**DOCUMENT EXTRACT:**
Patricia Moody, a supply chain management consultant,
created a blog to collect savings ideas, and was avalanched
with ideas from industry leaders and unknowns, everywhere
from auto suppliers and aircraft, hotels, electronics,
cell phones, to the biggest energy companies in the world,
metals recycling, even specialty shippers. She says it
was overwhelming, and it took her three weeks to dig
out. She deleted the spam, condensed the long suggestions,
and categorized all the suggestions into MRO, transportation/logistics,
packaging, basic kaizen stuff and even health care/benefits
ideas.
Patricia "planted" the
blog suggestions in a business novella called The Big
Squeeze, which was
published last year by my company, The Oaklea Press,
and posted each one at the back of the book. Here are
a few of the goodies:
Cash, The Gift That Keeps on Giving!
Mike Gray, Supply Chain Evangelist
at Dell, believes "it's
all about cash. That's why you do supply chain." He
offers innovative approaches to managing cash conversion
focused on three sources - inventory, receivables and
payables. Now we all know that we've worked inventory
to death in the last fifteen years of lean crusades -
in some cases, our well-intentioned efforts border on
corporate anorexia. In North America, for example, where
5000 miles, three or four climates, and a series of big
disasters hit every year, inventory might not be all
bad!
But there is money in receivables
and payables. Offer incentives for early payment and
you raise your receivables;
hold off on payables, and bingo, same effect. "If
you want to cut 10% out of your business right away," Gray
recommends, "extend payables by ten days and see
what happens, or reduce your inventory, or do both. Not
only will you save your enterprise cash today, it's the
gift that keeps on giving!"

**CHALLENGES:**
1. Answer these questions about the supply chain savings passage. Put each answer on its own line, marked to match its question.
(a) How long did it take Patricia Moody to dig out from the ideas sent to her blog?
(b) Which company published The Big Squeeze?
(c) By how many days does Mike Gray suggest extending payables?
2. Extend the supply chain savings passage by writing the paragraph that would follow its final sentence.

**EXCERPTED RECORDS:**
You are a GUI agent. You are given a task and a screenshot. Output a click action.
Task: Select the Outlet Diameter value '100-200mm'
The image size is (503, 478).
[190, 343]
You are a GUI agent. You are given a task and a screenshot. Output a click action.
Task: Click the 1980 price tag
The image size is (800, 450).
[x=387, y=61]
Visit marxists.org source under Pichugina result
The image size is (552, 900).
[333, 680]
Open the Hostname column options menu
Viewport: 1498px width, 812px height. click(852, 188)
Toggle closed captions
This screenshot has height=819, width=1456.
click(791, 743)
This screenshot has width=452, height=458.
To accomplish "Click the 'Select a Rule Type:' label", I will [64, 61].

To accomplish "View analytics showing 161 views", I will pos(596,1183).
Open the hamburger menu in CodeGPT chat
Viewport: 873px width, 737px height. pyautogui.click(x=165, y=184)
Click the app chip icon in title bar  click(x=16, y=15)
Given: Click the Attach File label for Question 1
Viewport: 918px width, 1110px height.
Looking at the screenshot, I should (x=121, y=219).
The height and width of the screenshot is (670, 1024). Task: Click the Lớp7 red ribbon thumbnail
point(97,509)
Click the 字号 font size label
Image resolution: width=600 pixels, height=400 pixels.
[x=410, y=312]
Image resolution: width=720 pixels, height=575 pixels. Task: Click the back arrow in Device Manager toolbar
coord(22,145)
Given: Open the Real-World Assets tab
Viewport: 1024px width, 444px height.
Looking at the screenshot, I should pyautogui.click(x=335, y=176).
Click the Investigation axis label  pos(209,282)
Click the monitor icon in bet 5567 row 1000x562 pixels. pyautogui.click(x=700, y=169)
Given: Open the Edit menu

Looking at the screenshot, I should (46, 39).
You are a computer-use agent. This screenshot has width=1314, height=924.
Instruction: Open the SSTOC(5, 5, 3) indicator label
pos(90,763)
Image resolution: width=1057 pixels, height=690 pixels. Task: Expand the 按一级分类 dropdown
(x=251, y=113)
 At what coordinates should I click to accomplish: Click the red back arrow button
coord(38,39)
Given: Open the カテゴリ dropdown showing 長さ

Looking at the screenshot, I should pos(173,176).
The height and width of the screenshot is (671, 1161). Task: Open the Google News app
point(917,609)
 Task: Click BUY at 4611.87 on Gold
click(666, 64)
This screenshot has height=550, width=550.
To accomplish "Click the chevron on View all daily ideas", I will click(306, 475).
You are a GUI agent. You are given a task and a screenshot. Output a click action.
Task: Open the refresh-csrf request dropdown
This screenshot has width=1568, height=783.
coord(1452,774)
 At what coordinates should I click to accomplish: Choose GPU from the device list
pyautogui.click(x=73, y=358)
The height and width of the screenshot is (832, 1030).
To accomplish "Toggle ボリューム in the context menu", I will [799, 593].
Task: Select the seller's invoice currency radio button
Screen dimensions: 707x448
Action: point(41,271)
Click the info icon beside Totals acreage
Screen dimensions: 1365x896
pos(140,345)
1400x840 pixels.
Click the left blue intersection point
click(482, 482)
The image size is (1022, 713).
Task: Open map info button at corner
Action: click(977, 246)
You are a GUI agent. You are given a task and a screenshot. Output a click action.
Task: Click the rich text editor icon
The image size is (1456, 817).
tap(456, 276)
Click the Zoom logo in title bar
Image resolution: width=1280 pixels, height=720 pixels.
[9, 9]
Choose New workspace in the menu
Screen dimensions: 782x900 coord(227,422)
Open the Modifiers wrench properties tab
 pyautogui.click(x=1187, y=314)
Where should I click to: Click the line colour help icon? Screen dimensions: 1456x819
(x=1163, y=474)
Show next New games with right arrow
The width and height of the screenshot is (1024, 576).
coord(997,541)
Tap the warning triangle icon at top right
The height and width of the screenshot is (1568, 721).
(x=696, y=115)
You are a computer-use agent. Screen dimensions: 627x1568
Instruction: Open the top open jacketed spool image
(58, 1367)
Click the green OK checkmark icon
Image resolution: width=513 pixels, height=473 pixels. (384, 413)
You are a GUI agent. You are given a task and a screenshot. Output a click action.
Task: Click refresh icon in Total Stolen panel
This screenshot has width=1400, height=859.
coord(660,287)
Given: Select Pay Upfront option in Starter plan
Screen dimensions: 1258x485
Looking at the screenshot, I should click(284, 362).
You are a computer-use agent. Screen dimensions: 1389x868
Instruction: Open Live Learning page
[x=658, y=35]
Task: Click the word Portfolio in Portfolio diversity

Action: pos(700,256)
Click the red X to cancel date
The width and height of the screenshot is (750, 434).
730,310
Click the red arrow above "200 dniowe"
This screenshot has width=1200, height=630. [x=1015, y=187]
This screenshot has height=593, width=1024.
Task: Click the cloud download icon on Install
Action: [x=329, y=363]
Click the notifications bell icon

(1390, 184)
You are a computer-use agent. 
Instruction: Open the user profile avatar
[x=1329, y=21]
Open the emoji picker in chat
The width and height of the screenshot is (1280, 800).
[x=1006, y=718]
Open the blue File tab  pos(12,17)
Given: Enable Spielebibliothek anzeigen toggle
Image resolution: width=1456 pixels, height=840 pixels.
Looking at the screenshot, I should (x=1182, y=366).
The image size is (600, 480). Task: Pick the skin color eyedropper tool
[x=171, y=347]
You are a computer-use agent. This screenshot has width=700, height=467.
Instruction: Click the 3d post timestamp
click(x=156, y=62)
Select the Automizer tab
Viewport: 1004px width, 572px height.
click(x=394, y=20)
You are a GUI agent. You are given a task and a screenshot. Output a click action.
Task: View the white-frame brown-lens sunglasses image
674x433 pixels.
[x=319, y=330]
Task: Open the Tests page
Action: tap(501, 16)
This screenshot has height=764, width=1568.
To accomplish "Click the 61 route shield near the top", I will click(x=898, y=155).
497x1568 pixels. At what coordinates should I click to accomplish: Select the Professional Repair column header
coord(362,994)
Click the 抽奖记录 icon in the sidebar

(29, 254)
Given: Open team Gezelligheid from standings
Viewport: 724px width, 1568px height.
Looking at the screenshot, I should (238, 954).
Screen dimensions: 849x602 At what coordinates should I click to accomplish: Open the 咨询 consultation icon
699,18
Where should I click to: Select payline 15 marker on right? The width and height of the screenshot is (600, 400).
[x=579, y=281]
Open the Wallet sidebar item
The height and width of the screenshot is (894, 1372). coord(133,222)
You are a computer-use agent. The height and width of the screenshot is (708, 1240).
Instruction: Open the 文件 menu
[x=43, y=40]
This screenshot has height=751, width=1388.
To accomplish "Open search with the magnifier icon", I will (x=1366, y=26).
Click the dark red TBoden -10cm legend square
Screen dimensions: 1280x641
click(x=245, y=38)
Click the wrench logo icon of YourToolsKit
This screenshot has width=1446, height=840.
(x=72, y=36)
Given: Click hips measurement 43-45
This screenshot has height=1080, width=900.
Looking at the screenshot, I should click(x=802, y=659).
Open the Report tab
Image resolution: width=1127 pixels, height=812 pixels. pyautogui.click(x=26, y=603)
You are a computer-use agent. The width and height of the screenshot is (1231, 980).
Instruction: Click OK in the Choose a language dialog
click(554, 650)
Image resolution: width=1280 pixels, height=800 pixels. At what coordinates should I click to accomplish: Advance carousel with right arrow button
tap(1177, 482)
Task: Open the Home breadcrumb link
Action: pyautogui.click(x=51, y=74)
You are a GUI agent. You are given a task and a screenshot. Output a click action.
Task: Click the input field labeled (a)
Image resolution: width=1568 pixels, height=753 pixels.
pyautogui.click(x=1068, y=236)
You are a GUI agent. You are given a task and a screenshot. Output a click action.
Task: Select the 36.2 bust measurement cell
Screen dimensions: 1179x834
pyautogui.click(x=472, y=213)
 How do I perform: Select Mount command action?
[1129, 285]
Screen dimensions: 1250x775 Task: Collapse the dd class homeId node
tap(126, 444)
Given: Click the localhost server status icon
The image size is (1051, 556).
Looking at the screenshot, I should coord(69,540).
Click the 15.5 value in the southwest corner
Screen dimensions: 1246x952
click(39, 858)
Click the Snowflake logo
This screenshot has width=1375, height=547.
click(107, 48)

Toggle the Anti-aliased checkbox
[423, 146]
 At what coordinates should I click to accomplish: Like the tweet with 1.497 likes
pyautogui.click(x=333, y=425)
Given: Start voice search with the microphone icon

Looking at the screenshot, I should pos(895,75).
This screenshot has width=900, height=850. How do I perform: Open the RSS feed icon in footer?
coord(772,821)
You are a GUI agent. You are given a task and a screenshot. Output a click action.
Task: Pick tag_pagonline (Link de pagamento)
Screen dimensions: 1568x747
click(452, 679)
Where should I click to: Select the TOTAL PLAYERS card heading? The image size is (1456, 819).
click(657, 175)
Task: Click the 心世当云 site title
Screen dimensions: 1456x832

**ANSWER SET:**
1.
(a) Three weeks.
(b) The Oaklea Press.
(c) Ten days.

2.
George Bordon, Vice President
of Procurement and Supply Management at Clarke American,
a producer of checks and
other related products for financial institutions, recalls
that 7 years ago Clarke had few procurement processes.
Gradually, the company geared up with category management,
supplier consolidation, scorecards, a consortium and
some supplier development - in total these efforts yielded
nineteen percent of annual spend. Not bad for beginners,
but after 3 years Bordon noticed a plateau, "the
low and even medium-hanging fruit had been picked."
Bordon's team widened their vision
to draw suppliers in earlier on new products and service
development. They
worked on customer satisfaction, adopted the Baldrige
quality framework and communicated more intensively.
After five years, the plateau had segued into 24.9% savings! "But," says
Bordon, "we still had not reached the rate of savings
capture seen in the early years." So the company
ratcheted up the focus with engagement workshops for
suppliers and key company project teams, plus a supplier
recognition program. Clarke picked up another 3.7% savings.
Next steps? The team is taking
a hard look at logistics, and more long-term arrangements
with suppliers. Bordon
says "we're on track to deliver another 5.2% savings
in year seven, and to deploy new product offerings with
our suppliers that will drive significant additional
revenue and profit."
Now that's impressive.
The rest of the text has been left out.